Aqueles intermináveis minutos de aplausos, no final das exéquias de João Paulo II, cadenciados com os gritos da imensa multidão que clamava “Santo, subito!” (“Santo, já”) terá surpreendido os próprios cardeais, a começar pelo cardeal Ratzinger, que aliás não hesitara em concluir a sua homilia invocando a bênção celeste do Papa defunto: “Dê-nos a sua bênção, Santo Padre, da janela da casa do Pai!”. Que este clamor não era de todo espontâneo, bem o revelavam os cartazes com letras garrafais invocando a imediata canonização, desdobrados naquela circunstância final, na Praça de São Pedro, bem visíveis para os muitos milhões de telespectadores dos quatro cantos da terra. Mais espontânea e não menos surpreendente tinha sido a afluência de dois milhões de fiéis, nos dias que precederam o funeral, suportando o frio e o calor, de dia e de noite, ao longo de cinco, dez ou mesmo 20 horas de espera, para prestar homenagem ao féretro papal.
A questão de uma eventual proclamação imediata da santidade de João Paulo II foi abordada, sábado passado, pelos cardeais reunidos em congregação geral, por proposta de um dos purpurados.
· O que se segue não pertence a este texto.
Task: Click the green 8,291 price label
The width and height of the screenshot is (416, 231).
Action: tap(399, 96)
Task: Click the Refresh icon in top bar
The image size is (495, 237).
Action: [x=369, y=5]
O cardeal Ratzinger, decano do Colégio Cardinalício, que preside estes encontros preparatórios do conclave terá solicitado D. José Saraiva Martins, como titular que era da Congregação da Causa dos Santos, a recordar a actual disciplina da Igreja neste campo. O que este fez, lembrando naturalmente o que todos muito bem sabem: desde há muito que foi abandonada a aclamação popular, pelo que só o próximo Papa poderá eventualmente tomar a decisão de prescindir dos cinco anos previstos para a abertura do processo de beatificação.
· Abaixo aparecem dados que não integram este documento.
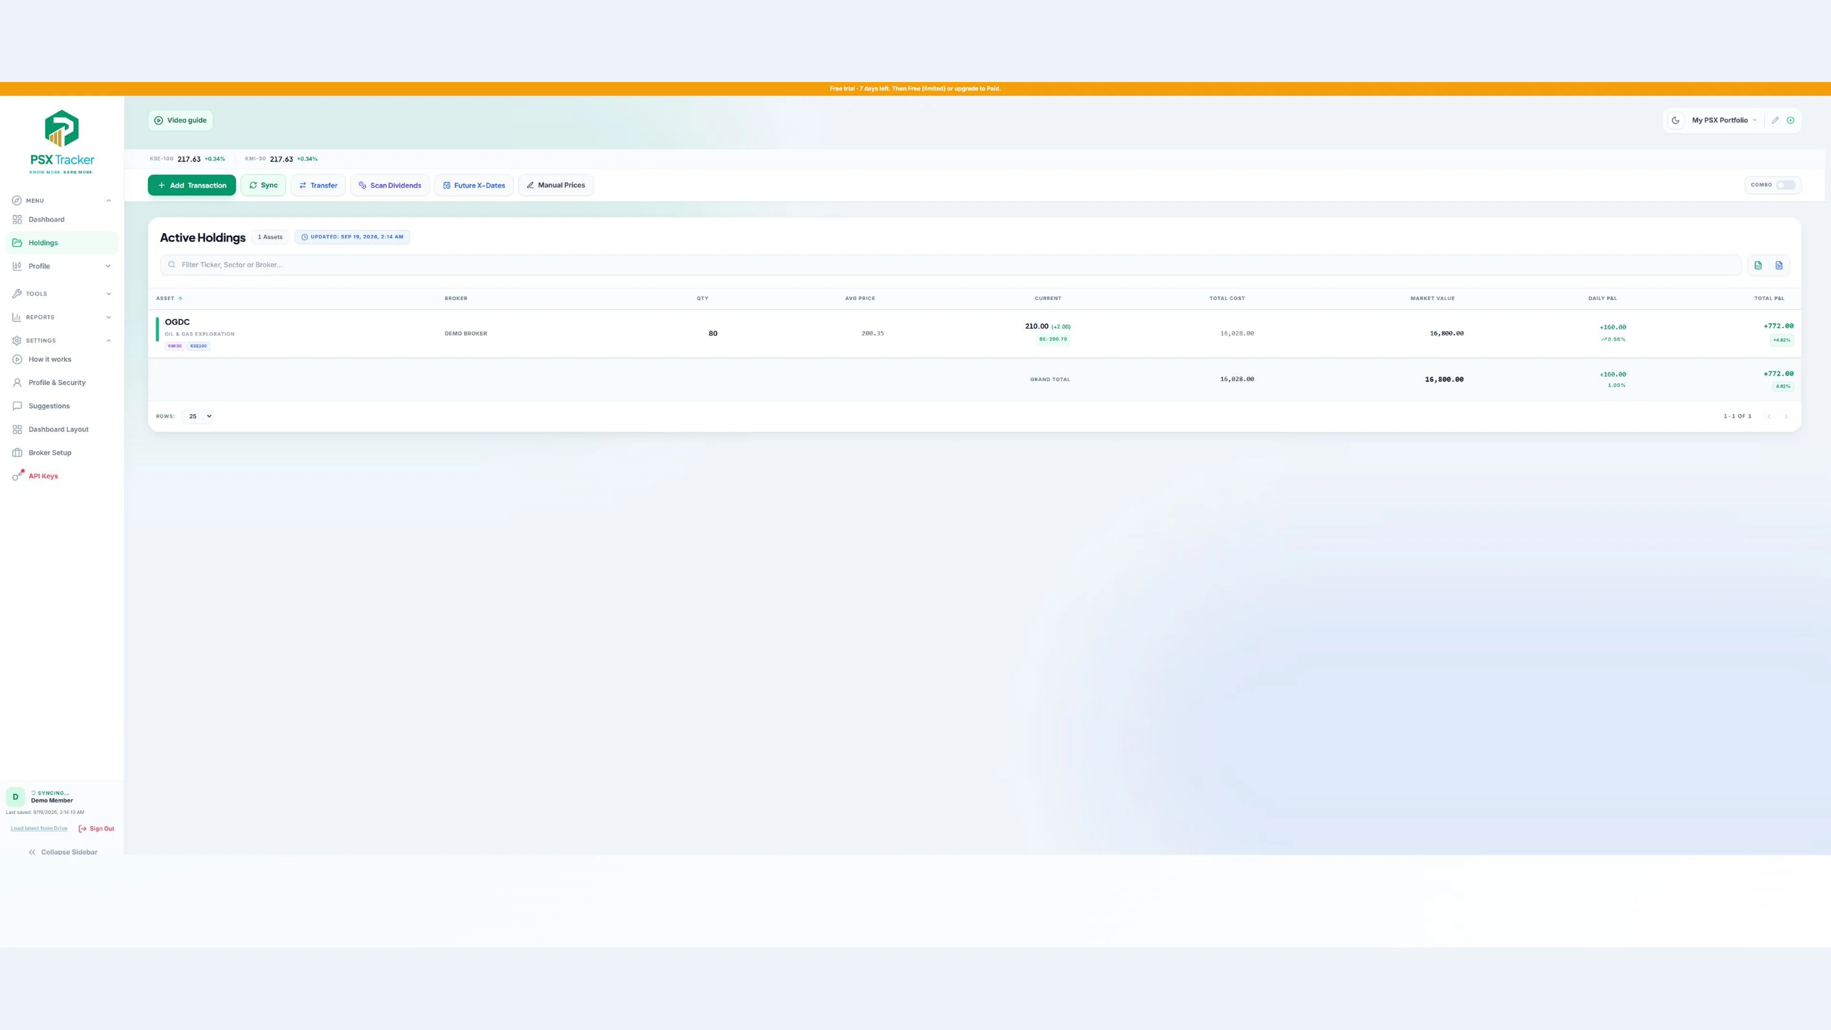Click the Sync refresh button
The width and height of the screenshot is (1831, 1030).
tap(263, 185)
João Paulo II tomou uma decisão desse tipo em relação à Irmã Teresa de Calcutá, em 1999, dois anos após a morte da conhecida religiosa, reconhecendo a sua “fama de santidade”. No que diz respeito à hipótese de um reconhecimento de santidade “por aclamação” (ainda que fosse do conjunto dos bispos da Igreja universal), recorda-se que em 1965 Paulo VI recusou uma petição formulada por 150 Padres conciliares que solicitavam a beatificação, nessa modalidade, do Papa João XXIII. Não obstante ninguém pusesse em dúvida, desde o momento da sua morte (1963) a santidade do “Papa bom”, só trinta e cinco anos mais tarde (ano 2000) teve lugar a sua beatificação.
No que diz respeito a João Paulo II, ninguém põe em dúvida as “virtudes heróicas” por ele reveladas na vida e na morte. Se é esse o sentir comum dos fiéis, por maioria de razão o é da parte dos cardeais que se preparam para eleger o novo Papa. Mas não falta quem recorde a oportunidade de seguir a tradicional moderação da Igreja, dando tempo ao tempo e evitando agir de modo emotivo ou sob pressão das multidões. Na conferência de imprensa de sábado passado, o porta-voz Navarro Valls confirmou que a questão foi levantada no encontro dos cardeais, que convieram em que “qualquer decisão a esse propósito é da exclusiva competência do novo Pontífice”. Há quem pense que o sucessor de João Paulo II não deve ficar desde já grandemente condicionado sobre a decisão a tomar sobre uma questão deste tipo, que tanto apaixona a opinião pública da Igreja e não só. É por isso que alguns cardeais, mesmo dos mais afeiçoados ao Papa Wojtyla e que mais reconhecem a exemplaridade da sua vida, se recusaram a subscrever uma petição proposta pelos purpurados mais entusiastas de um João Paulo II “santo, já”.